Kannst du den Dokumenttext über den Fehler im JIT-Compiler von Firefox vollständig und Wort für Wort extrahieren?

#### [Dokumenttext]
══════════
Im Zentrum der Meldung steht ein Fehler im Just-in-time-Compiler von Firefox. Nebula Security zufolge steckt das Problem in der Verarbeitung von MObjectToIterator, wenn die Option „skipRegistration“ auf „true“ gesetzt ist. Firefox übersetzt häufig ausgeführten JavaScript-Code per JIT in nativen Maschinencode und muss dafür nachverfolgen, welche Operationen Speicher verändern können.
Genau dort lag der Fehler: Firefox behandelte die fragliche Operation als Lesezugriff, obwohl das Auflösen einer verzögert geladenen Eigenschaft einen neuen Puffer für dynamische Slots anlegen und den alten freigeben kann. Laut Nebula führte das dazu, dass die globale Wertnummerierung einen späteren Ladevorgang des Slots-Puffers als überflüssig einstufte und einen früheren Zeiger weiterverwendete, obwohl dieser bereits veraltet war.
══════════
#### [Bereitgestellte Daten]
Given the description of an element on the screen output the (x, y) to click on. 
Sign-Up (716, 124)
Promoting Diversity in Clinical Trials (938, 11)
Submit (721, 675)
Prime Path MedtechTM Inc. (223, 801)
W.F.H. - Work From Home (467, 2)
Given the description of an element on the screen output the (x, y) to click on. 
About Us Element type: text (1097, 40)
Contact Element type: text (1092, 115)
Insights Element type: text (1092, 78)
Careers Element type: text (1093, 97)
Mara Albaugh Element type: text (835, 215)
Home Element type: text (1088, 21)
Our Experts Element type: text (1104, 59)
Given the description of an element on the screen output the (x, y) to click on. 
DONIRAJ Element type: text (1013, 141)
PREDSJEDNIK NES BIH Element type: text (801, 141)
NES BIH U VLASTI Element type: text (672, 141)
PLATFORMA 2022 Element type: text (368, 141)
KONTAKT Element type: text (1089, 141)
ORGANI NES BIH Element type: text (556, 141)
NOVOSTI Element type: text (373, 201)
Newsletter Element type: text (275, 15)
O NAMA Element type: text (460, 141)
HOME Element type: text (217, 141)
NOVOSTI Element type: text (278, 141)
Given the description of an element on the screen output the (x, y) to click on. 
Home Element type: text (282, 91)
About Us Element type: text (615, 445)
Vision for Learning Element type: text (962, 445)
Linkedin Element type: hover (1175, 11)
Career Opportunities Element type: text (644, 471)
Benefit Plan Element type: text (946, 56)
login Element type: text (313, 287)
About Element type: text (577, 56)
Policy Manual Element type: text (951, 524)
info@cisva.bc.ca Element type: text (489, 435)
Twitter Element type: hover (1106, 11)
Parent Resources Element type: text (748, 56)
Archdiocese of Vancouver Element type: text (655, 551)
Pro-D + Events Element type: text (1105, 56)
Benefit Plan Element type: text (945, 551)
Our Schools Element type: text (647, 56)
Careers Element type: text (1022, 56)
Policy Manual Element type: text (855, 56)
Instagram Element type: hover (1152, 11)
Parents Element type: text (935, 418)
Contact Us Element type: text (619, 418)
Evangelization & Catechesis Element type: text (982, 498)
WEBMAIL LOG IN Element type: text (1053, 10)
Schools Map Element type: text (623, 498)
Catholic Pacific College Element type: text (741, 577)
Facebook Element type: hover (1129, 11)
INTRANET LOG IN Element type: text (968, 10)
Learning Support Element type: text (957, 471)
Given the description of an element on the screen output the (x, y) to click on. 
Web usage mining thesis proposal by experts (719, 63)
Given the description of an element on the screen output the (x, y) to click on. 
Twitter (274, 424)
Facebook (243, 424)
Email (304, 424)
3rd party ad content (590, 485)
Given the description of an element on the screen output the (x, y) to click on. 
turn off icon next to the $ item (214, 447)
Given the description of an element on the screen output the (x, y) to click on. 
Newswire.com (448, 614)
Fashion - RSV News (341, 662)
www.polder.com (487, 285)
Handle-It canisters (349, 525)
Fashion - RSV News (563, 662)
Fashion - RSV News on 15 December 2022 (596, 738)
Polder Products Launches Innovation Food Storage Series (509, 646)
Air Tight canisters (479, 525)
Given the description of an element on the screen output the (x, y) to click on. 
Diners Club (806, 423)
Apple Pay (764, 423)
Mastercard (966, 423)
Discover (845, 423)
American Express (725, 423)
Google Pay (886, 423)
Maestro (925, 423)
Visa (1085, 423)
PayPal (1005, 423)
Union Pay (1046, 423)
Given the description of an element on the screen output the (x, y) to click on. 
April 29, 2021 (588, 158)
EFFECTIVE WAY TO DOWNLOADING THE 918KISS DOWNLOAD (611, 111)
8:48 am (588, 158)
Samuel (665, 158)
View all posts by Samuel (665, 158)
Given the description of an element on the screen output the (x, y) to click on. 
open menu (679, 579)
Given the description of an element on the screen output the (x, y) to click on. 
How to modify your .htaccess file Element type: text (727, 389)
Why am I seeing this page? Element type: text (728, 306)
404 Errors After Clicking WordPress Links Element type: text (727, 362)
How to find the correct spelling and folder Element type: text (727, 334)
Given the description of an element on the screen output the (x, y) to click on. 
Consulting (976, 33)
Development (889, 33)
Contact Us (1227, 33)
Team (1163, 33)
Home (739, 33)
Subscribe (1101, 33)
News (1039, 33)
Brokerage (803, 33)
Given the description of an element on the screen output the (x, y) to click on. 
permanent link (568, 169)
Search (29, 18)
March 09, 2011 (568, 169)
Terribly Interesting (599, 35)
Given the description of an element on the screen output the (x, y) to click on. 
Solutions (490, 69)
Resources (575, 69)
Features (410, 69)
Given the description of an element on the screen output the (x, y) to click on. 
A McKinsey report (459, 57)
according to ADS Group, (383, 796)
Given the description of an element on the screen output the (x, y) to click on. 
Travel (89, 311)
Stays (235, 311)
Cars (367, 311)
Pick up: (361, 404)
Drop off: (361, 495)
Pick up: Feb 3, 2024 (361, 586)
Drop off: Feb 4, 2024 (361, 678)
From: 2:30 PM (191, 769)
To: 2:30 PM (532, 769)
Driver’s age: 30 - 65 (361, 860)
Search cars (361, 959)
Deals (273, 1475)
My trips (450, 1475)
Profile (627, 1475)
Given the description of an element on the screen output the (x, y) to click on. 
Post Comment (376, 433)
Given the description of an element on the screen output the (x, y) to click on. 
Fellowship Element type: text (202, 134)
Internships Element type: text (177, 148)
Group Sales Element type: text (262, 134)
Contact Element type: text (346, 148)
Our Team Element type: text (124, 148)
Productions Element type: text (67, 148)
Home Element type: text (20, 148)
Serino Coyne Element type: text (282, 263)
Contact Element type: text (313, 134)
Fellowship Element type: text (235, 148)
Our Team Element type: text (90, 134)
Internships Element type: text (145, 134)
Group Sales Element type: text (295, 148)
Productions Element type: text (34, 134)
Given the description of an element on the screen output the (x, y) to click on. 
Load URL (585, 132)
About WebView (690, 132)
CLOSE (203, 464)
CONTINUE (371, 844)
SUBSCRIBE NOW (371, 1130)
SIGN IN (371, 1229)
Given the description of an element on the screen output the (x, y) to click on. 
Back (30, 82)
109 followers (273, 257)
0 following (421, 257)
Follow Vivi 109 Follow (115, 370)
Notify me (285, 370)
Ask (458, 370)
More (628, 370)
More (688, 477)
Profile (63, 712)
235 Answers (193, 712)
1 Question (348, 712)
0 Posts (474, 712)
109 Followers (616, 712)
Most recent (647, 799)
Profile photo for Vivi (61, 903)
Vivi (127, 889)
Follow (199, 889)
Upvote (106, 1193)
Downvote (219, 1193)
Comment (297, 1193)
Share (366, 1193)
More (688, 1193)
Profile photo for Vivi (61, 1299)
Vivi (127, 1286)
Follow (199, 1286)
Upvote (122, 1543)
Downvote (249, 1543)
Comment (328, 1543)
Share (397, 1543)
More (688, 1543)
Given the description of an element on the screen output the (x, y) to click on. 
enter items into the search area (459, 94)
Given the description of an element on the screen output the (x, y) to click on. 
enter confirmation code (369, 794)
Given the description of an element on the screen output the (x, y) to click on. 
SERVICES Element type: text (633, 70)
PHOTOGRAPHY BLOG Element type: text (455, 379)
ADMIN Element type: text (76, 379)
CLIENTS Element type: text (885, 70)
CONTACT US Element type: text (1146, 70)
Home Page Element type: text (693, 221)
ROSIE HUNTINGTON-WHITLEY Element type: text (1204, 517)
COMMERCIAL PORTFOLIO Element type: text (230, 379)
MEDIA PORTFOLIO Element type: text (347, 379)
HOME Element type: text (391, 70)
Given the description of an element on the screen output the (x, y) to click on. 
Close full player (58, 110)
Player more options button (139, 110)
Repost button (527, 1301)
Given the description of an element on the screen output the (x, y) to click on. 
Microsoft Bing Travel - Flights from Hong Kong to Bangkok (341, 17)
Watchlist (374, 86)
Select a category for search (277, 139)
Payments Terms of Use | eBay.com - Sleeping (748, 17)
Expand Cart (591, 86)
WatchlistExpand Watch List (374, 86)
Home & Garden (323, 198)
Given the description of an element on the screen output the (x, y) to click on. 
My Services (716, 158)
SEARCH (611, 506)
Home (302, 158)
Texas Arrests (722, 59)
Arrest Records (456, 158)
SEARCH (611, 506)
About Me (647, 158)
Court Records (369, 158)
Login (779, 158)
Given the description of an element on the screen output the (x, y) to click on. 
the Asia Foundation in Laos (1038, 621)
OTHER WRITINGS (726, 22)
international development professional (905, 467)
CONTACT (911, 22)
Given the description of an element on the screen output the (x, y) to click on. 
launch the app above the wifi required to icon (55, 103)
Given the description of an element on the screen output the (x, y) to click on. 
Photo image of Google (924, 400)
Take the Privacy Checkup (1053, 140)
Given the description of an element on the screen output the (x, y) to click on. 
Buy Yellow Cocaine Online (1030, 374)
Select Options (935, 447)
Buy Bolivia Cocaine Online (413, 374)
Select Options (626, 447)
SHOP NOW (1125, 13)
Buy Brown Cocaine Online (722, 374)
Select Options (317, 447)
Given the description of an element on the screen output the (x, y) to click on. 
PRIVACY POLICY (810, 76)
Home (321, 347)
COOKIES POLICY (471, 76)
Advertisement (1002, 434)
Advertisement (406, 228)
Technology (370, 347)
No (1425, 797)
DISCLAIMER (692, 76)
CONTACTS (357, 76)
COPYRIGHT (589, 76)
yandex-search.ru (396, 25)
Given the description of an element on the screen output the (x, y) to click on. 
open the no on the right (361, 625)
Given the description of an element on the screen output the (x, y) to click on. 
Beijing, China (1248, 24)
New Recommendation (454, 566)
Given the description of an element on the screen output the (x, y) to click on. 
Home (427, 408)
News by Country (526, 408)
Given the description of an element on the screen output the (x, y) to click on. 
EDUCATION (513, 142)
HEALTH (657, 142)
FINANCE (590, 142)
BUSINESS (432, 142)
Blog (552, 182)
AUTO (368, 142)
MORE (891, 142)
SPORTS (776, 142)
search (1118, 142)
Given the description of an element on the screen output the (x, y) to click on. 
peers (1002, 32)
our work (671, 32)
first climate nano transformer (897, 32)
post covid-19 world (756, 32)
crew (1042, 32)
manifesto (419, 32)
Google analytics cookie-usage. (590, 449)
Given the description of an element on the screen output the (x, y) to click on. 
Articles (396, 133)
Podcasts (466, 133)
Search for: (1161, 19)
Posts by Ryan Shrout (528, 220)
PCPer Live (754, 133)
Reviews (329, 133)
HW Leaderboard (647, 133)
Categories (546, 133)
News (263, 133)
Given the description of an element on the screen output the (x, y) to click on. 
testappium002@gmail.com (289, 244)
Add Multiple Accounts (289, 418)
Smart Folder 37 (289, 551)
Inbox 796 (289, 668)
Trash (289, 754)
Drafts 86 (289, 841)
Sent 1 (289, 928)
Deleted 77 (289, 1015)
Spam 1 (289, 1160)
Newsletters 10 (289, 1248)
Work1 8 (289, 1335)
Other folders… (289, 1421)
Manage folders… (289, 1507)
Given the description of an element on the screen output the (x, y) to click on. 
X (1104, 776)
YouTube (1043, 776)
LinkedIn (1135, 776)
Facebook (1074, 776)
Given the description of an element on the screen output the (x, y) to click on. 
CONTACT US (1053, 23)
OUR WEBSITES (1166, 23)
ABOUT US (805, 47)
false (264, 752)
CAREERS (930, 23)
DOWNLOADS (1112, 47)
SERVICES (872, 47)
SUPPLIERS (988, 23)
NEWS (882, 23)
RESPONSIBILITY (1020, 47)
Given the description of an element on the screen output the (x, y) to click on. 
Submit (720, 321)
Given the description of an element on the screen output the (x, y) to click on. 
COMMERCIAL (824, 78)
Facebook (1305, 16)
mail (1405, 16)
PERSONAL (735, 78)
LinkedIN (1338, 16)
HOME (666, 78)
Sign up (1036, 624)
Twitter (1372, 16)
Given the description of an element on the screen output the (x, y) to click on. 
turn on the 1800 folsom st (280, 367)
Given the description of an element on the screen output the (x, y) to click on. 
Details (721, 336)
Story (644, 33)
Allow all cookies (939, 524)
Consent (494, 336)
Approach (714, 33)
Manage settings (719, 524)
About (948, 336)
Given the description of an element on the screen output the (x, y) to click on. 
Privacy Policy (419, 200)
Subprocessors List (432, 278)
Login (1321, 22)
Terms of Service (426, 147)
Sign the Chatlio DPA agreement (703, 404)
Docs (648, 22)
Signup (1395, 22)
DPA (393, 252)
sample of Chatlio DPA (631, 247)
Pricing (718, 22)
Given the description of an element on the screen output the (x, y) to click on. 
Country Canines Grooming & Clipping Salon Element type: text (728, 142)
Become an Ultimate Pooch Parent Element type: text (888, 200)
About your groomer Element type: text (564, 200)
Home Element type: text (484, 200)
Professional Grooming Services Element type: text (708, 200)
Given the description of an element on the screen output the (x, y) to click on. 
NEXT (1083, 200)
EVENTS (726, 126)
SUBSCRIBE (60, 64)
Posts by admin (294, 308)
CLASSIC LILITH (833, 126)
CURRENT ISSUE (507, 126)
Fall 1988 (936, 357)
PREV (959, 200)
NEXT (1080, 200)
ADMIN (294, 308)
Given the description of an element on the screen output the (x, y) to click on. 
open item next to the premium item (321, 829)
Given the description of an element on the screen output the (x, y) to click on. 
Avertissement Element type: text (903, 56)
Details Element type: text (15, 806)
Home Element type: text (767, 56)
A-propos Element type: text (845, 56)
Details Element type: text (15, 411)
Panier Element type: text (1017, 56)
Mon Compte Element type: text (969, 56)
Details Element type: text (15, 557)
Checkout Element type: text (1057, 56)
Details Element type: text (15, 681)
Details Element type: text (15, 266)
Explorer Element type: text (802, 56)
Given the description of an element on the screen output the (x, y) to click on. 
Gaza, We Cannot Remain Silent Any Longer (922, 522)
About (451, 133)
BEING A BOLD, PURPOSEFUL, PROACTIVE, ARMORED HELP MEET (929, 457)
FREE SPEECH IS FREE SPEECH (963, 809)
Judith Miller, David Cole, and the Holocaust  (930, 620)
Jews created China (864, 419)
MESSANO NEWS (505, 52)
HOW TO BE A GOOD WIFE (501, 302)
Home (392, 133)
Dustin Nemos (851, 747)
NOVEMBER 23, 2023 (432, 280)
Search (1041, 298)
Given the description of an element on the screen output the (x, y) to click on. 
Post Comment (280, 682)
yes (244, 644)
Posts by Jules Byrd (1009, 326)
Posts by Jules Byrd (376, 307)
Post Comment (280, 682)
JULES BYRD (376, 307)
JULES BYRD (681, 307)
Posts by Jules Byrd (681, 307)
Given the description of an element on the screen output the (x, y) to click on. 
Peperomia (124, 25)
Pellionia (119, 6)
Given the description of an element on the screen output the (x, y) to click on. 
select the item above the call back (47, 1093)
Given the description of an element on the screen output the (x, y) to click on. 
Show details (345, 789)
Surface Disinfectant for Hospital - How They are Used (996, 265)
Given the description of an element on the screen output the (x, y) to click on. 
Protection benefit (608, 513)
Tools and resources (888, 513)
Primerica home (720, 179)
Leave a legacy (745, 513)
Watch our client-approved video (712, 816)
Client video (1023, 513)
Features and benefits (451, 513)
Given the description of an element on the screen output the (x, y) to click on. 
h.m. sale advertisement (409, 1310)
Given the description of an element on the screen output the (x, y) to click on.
══════════
#### [Antwort folgt]
Im Zentrum der Meldung steht ein Fehler im Just-in-time-Compiler von Firefox. Nebula Security zufolge steckt das Problem in der Verarbeitung von MObjectToIterator, wenn die Option „skipRegistration“ auf „true“ gesetzt ist. Firefox übersetzt häufig ausgeführten JavaScript-Code per JIT in nativen Maschinencode und muss dafür nachverfolgen, welche Operationen Speicher verändern können.
Genau dort lag der Fehler: Firefox behandelte die fragliche Operation als Lesezugriff, obwohl das Auflösen einer verzögert geladenen Eigenschaft einen neuen Puffer für dynamische Slots anlegen und den alten freigeben kann. Laut Nebula führte das dazu, dass die globale Wertnummerierung einen späteren Ladevorgang des Slots-Puffers als überflüssig einstufte und einen früheren Zeiger weiterverwendete, obwohl dieser bereits veraltet war.